Ultimately, we can only talk with authority about ourselves and those we trust on these matters. Based on charts I have seen I fall smack in the middle (50th percentile) in length and though the data are not as robust at about the 80th percentile in diameter. This puts me, like many others on the insecure side after watching porn. On the other hand, all women that I have been with over the years have been more than happy with my average equipment. In one case she said that how merry it is was more important than size.
Is there a physiological basis for large size being better for women? The most sensitive spot in most women, the clitoris, is on the outside-- cock size is not that relevant. Some, but not all women, like cervical tapping (but not ramming), which occurs, depending on position, with most partners I have had. Other than that, most sensation is at the front of the vagina or over the G-spot. The G-spot is easily reached by fingers and so should be accessible to most penises.

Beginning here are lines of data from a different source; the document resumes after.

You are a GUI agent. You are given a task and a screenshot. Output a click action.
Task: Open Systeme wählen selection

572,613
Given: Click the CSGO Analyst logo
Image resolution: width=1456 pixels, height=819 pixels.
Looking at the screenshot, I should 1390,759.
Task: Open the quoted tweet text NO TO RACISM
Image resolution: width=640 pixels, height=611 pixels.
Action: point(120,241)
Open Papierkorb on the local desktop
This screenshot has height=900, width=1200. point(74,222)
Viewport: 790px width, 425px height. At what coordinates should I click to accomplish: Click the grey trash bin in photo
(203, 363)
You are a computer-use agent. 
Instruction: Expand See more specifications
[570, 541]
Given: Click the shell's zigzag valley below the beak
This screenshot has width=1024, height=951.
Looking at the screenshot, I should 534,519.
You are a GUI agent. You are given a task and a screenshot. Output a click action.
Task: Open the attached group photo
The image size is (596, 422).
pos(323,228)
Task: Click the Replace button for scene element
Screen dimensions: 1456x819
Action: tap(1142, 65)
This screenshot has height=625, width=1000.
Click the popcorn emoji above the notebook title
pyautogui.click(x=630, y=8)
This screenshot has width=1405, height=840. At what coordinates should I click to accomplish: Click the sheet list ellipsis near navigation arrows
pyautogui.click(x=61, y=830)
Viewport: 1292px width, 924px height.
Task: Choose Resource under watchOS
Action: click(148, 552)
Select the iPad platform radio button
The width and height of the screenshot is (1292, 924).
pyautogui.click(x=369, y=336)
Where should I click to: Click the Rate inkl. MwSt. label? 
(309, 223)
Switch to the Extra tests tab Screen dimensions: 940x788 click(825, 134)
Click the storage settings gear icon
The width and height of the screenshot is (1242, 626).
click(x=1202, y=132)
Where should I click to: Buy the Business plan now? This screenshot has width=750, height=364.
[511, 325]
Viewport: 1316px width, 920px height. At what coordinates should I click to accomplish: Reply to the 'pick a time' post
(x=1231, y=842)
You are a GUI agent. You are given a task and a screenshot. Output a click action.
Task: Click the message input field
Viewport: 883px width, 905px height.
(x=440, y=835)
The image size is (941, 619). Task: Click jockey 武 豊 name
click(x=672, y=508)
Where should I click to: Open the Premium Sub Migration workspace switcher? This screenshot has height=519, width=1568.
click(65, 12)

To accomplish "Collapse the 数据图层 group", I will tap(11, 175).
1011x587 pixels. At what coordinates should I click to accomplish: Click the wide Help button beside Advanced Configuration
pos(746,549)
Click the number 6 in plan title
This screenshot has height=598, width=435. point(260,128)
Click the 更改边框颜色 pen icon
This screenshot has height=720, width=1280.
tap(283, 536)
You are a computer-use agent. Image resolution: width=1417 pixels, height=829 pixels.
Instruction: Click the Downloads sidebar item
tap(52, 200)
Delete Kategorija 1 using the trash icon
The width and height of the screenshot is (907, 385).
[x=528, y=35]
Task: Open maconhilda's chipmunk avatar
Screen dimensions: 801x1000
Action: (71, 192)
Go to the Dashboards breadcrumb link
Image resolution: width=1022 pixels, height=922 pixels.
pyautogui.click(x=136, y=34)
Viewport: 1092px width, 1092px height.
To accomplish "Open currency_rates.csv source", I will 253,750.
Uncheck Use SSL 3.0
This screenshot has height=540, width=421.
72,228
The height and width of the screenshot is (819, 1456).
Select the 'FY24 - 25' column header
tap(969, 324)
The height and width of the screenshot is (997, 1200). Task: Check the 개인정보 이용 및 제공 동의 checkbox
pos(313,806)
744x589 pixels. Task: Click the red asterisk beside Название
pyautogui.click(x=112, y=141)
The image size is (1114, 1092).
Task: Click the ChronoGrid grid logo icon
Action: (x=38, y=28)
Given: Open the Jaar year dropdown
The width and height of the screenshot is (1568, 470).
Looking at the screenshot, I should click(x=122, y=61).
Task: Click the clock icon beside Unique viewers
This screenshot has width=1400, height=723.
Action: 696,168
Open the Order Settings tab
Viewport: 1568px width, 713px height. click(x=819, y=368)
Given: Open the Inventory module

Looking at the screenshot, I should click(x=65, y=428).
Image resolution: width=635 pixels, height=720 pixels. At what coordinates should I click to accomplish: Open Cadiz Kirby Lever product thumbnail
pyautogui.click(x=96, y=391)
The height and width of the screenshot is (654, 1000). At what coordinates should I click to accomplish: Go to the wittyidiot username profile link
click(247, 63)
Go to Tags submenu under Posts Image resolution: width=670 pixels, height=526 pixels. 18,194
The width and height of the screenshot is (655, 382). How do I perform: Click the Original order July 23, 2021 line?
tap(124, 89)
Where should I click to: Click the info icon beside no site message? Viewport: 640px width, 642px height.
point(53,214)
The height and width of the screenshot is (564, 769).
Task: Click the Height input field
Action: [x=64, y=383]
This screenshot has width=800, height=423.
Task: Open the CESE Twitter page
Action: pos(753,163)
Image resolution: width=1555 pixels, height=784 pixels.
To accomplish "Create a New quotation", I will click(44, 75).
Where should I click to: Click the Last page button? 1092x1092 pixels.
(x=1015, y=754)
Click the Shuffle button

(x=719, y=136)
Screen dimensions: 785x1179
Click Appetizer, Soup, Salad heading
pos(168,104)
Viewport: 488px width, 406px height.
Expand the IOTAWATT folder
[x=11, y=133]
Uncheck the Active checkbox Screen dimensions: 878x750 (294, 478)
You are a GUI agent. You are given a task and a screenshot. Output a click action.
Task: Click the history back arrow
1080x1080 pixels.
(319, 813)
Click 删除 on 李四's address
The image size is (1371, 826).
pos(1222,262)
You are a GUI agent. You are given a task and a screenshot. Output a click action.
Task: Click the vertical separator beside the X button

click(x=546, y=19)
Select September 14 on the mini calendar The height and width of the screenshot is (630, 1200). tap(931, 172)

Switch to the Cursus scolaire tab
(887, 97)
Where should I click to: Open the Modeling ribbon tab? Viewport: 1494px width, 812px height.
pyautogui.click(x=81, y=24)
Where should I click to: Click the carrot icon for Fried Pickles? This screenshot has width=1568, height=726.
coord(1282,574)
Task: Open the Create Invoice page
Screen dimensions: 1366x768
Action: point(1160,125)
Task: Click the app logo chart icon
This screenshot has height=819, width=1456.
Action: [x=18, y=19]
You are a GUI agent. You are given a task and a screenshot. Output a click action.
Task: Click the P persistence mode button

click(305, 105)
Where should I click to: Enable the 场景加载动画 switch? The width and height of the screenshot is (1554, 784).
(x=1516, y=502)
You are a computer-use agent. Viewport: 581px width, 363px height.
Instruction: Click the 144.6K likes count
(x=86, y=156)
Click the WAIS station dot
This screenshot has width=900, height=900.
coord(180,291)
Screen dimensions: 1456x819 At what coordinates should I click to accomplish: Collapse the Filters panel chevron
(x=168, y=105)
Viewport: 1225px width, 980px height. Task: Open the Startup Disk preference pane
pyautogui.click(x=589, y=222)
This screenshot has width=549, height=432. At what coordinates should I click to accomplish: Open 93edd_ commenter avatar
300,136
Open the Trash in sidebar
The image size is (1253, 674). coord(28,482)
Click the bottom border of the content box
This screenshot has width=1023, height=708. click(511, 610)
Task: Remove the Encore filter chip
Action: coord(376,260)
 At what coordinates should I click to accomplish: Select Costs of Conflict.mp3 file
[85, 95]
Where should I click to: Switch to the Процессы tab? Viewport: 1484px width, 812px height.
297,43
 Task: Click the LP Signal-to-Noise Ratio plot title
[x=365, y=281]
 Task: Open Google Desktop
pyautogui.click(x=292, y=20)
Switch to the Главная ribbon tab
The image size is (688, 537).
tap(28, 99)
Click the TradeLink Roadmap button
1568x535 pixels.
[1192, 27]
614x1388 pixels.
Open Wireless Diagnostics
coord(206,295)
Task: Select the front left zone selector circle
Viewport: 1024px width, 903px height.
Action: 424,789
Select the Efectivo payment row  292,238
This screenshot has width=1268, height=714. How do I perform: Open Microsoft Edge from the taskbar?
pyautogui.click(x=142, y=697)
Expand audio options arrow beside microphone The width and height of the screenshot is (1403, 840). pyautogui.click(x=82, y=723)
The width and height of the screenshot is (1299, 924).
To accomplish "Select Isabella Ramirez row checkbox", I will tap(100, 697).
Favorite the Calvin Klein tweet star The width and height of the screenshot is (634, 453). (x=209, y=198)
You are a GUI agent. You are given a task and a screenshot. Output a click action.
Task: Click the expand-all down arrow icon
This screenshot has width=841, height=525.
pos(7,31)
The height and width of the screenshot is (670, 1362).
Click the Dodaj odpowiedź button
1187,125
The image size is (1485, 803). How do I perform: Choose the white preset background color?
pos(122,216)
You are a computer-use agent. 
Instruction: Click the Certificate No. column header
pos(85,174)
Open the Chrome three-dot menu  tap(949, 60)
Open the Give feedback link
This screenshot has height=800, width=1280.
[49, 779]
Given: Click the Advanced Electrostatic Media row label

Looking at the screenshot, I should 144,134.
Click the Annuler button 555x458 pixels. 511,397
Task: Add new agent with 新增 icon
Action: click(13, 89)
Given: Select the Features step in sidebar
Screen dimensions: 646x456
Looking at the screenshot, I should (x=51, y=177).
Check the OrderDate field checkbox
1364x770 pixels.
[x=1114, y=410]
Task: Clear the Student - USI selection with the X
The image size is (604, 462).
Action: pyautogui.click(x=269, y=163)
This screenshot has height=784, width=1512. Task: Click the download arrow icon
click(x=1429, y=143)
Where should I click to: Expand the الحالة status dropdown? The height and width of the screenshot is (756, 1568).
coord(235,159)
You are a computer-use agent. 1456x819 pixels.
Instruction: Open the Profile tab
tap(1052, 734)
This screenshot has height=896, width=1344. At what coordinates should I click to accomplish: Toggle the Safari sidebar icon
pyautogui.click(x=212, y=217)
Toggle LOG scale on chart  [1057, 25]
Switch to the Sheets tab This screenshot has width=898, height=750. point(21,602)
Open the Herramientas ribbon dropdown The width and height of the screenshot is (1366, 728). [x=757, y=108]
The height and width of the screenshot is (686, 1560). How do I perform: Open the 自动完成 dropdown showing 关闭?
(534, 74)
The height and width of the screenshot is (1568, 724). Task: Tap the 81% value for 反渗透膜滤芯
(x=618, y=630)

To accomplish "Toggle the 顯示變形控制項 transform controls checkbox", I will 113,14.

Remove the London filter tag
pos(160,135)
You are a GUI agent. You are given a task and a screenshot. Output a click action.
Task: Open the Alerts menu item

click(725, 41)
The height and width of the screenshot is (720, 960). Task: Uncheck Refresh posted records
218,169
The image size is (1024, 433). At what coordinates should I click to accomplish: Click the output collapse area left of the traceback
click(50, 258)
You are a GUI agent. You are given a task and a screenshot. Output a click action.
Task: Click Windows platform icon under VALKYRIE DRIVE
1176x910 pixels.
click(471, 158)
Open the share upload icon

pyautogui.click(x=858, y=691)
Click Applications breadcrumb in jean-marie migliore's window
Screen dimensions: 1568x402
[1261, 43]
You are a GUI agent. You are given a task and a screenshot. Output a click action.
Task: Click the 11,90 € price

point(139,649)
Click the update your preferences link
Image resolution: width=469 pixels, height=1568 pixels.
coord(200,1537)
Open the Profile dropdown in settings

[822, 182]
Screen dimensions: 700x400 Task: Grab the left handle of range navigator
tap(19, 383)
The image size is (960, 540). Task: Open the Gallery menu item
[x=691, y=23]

In addition, I know of at least three instances where women who had experienced size, were in fact happier with more average guys, saying that it was often painful with the big ones. In one case, a friend (not a lover) was describing her deceased husband (who she loved dearly and had no reason to lie about), and apparently was about as big around as a soda can. She appreciated more that he loved to go down on her, rather than his size which she said almost always caused her to ache afterwards if not during.
On a related note: if size were so important, than most women would not be satisfied by what they had. In most long term relationships that I am aware of (including mine), it is the guys who want more sex. Yes, women can and do enjoy multiple orgasms, but it is exhausting and they often prefer to be teased to one big one rather than multiples. Yes, on vacation, they might appreciate that a guy that can do it often, but the rest of year seem more than content with 3-4 times per week. In other words, even if large cocks provided more stimulation, such an increase would not necessarily be appreciated by most women.
In summary, size does not matter a whole lot and focusing writing on this is unrealistic and often reflects on the maturity or insecurity of the author.